A spontaneous process is one that has a natural tendency to occur without any external aid. Examples: water flowing downhill, iron rusting, ice melting at 25 °C, two gases mixing.
Caution: Spontaneous ≠ fast! Diamond → graphite is spontaneous but takes geological time. Spontaneity tells us the direction the process tends to go; it says nothing about rate.
Some spontaneous processes are exothermic (combustion of methane, ΔH = −890 kJ/mol) and some are endothermic (NH₄Cl dissolving in water, ΔH = +14 kJ/mol). So enthalpy alone cannot predict spontaneity. We need another driving force.
5.16 Entropy (S)
The missing ingredient is entropy (S) — a measure of the disorder or randomness of a system. The higher the disorder, the higher the entropy.
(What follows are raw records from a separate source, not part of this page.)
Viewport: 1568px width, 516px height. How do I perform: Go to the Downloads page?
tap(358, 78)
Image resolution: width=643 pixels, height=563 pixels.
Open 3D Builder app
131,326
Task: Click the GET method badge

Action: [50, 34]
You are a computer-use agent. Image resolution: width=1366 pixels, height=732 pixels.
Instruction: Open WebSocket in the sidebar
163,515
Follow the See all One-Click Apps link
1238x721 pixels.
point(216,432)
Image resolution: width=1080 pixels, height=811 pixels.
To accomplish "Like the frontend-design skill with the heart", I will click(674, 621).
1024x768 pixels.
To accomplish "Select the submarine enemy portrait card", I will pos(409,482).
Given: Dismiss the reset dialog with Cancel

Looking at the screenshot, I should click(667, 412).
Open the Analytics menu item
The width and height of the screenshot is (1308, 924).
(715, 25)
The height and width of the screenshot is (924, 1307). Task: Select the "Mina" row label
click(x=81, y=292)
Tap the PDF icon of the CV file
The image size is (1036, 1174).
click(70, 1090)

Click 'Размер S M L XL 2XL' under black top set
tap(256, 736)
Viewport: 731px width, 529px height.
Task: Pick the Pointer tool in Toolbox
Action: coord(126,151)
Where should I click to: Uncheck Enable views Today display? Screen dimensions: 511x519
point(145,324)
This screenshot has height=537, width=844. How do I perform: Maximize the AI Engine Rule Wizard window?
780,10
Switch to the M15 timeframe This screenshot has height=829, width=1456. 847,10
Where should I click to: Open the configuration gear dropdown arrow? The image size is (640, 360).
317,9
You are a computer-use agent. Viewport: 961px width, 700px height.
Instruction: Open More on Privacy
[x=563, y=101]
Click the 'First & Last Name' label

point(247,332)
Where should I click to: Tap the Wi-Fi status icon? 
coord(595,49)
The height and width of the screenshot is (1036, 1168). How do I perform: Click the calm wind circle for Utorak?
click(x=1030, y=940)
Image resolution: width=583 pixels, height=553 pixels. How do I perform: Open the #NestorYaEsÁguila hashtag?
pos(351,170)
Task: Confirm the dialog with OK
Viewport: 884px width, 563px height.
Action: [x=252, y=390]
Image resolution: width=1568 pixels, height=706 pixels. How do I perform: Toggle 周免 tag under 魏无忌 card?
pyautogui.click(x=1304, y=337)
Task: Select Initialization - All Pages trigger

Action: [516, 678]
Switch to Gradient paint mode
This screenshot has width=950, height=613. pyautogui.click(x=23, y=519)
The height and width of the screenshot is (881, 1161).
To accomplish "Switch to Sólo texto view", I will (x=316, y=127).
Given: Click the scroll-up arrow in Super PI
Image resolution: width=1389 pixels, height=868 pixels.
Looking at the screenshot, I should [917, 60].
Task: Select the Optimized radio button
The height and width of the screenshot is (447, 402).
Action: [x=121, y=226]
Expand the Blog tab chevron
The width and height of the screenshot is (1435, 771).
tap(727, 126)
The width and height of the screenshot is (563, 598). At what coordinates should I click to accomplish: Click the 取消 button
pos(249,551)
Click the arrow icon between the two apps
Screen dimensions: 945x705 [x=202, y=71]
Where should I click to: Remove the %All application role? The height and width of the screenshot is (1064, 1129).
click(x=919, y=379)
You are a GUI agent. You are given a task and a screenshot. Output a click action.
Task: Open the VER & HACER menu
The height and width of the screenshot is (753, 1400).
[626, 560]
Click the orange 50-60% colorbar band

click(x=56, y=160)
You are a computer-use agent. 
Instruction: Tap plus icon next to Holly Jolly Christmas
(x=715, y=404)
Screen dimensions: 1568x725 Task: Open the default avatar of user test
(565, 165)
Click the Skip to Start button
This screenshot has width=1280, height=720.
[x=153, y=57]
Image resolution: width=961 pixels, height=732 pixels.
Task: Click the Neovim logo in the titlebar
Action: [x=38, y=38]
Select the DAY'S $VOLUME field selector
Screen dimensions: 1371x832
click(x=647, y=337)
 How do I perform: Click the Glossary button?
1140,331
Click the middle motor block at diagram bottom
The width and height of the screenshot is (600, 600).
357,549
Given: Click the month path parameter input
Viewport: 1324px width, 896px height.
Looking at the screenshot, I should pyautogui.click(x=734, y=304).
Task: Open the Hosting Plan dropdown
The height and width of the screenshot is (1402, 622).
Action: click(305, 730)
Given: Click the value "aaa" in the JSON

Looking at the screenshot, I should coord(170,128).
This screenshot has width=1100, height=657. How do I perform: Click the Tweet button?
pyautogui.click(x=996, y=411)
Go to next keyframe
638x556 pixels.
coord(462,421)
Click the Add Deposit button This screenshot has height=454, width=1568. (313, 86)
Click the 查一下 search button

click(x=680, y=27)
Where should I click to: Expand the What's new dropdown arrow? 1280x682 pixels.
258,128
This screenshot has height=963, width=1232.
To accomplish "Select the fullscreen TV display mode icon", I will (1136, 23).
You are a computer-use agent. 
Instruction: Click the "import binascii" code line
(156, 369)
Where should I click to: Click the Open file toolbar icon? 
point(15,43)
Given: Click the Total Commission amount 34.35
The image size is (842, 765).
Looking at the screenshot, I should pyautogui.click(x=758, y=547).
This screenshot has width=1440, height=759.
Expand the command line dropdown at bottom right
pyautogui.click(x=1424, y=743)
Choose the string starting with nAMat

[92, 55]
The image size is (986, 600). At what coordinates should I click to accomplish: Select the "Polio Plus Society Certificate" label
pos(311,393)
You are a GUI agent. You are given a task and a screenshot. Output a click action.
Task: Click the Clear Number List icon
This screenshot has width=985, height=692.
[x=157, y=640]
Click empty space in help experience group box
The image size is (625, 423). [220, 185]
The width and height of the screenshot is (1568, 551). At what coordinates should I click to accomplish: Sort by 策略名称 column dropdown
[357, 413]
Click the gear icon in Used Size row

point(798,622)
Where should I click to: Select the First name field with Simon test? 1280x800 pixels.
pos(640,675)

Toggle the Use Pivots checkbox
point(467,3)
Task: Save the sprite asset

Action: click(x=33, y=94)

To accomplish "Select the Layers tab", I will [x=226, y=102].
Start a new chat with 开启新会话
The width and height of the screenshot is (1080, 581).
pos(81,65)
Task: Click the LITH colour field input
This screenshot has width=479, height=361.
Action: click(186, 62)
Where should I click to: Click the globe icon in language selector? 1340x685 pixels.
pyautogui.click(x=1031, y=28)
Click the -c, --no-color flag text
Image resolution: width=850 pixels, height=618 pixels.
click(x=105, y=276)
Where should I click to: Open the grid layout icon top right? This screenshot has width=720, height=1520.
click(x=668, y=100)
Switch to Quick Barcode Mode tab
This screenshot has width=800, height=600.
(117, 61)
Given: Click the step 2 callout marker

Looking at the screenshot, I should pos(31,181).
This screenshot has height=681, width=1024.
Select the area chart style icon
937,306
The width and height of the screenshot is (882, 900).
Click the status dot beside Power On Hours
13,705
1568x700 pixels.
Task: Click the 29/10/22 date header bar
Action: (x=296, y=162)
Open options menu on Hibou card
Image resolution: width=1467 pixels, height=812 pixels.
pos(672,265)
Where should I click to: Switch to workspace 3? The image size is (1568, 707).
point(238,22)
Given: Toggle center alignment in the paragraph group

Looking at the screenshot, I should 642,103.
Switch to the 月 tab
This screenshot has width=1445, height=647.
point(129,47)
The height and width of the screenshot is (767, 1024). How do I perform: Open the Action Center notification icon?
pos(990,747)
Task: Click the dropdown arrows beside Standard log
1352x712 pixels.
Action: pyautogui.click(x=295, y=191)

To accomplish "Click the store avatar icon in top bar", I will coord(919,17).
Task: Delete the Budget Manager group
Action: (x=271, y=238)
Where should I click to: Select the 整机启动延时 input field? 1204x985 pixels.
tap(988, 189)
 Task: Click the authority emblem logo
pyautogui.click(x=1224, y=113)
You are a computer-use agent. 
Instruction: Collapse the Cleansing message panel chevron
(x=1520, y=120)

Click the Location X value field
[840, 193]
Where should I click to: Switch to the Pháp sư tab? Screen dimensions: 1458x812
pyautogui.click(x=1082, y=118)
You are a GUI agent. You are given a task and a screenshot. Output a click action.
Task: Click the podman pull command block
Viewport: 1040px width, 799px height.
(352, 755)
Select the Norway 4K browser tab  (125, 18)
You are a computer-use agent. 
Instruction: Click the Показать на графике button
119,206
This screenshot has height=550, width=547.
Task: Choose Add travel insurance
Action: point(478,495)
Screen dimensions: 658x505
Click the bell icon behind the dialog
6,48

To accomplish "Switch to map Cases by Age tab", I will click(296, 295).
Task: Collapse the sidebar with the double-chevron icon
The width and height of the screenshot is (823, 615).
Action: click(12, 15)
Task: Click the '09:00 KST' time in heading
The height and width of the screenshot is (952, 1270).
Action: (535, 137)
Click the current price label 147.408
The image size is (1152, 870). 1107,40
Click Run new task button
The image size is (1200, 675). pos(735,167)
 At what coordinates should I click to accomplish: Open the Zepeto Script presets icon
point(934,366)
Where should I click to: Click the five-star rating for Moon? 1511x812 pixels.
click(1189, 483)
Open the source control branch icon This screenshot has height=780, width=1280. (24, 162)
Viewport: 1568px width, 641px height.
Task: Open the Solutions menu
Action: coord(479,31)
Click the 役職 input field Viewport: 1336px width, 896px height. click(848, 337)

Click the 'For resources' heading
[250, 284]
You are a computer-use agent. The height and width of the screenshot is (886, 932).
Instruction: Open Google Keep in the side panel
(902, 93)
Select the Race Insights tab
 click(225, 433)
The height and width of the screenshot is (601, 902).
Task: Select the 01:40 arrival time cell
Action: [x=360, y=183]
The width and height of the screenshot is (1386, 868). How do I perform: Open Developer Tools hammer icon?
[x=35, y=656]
Entropy: A state function. The change in entropy for a reversible process is:
\[\Delta S = \frac{q_\text{rev}}{T}\]
Boltzmann's microscopic interpretation:
\[S = k_B \ln W\]
where W = number of accessible microstates and k_B = 1.38 × 10⁻²³ J/K.
5.16.1 Predicting the Sign of ΔS
| Process | ΔS | Reason |
|---|---|---|
| Solid → Liquid (melting) | + | More positions available |
| Liquid → Gas (vaporisation) | ++ (very large) | Huge increase in volume/disorder |
| Gas → Liquid (condensation) | − | Order increases |
| Reaction increases moles of gas | + | e.g., 2KClO₃ → 2KCl + 3O₂ |
| Reaction decreases moles of gas | − | e.g., N₂ + 3H₂ → 2NH₃ |
| Mixing of two gases | + | More ways to arrange |
| Increase in temperature | + | More kinetic states accessible |
5.17 The Second Law of Thermodynamics
Second Law (one statement): The entropy of the universe always increases in any spontaneous (real) process.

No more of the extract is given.